同軸ケーブル(アンテナ線)とF型コネクターの例

 外側のシールド(網線)はケーブル(伝送路=でんそうろ)の途中で電磁波の影響を受け、誤作動したり信号波形が変形したり、画面が二重三重に映ったり(ゴーストと呼ぶ現象)するのを防止するために、外部の電磁波から芯線を防御(シールド=盾=たて)の役割を果たすものです。

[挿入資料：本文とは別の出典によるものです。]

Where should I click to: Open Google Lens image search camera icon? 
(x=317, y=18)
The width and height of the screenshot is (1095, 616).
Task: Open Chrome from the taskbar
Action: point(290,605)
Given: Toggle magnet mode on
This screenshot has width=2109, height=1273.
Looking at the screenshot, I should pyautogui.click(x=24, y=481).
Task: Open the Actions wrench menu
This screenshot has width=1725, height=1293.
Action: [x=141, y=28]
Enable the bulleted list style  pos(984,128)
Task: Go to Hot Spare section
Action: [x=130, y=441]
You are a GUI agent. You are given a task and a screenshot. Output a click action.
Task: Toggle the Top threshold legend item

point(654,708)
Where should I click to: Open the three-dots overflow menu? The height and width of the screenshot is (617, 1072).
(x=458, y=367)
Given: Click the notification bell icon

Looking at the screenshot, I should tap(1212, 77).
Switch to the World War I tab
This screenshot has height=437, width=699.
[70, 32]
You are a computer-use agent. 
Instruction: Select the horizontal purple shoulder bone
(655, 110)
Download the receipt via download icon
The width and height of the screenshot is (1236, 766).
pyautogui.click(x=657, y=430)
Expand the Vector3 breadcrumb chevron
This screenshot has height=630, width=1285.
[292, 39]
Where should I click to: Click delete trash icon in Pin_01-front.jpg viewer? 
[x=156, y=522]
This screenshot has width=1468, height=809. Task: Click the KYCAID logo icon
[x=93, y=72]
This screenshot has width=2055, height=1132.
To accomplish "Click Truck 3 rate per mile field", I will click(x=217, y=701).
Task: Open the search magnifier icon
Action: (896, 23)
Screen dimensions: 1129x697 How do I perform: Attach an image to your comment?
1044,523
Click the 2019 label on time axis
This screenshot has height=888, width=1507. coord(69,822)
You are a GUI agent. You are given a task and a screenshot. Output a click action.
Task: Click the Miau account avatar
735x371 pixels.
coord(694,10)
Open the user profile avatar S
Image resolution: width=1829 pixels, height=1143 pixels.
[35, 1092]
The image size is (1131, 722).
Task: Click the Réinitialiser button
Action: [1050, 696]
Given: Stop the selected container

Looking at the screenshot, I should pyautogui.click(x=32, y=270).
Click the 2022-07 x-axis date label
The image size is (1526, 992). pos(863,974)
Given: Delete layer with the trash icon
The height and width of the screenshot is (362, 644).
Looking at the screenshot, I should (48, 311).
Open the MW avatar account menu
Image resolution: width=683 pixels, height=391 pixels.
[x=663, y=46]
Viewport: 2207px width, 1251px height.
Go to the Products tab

 ただし、シールド(網線)は接続が面倒で、ケーブルが固くなり曲げにくく、価格も高くなるので、平衡(へいこう)伝送と呼ばれるプラスとマイナスが対になって入れ替わる方式(パソコンのUSBやLANなど)では、シールドの代りに2本の電線をねじって、両方の線が同じだけ電磁波の影響を受けるようにすると、プラスとマイナスで打ち消し合って、結果的に電磁波の影響を受けにくくなるため、値段が安く、曲げやすく、接続しやすく、細くできる「ツイストペア線」が使われます。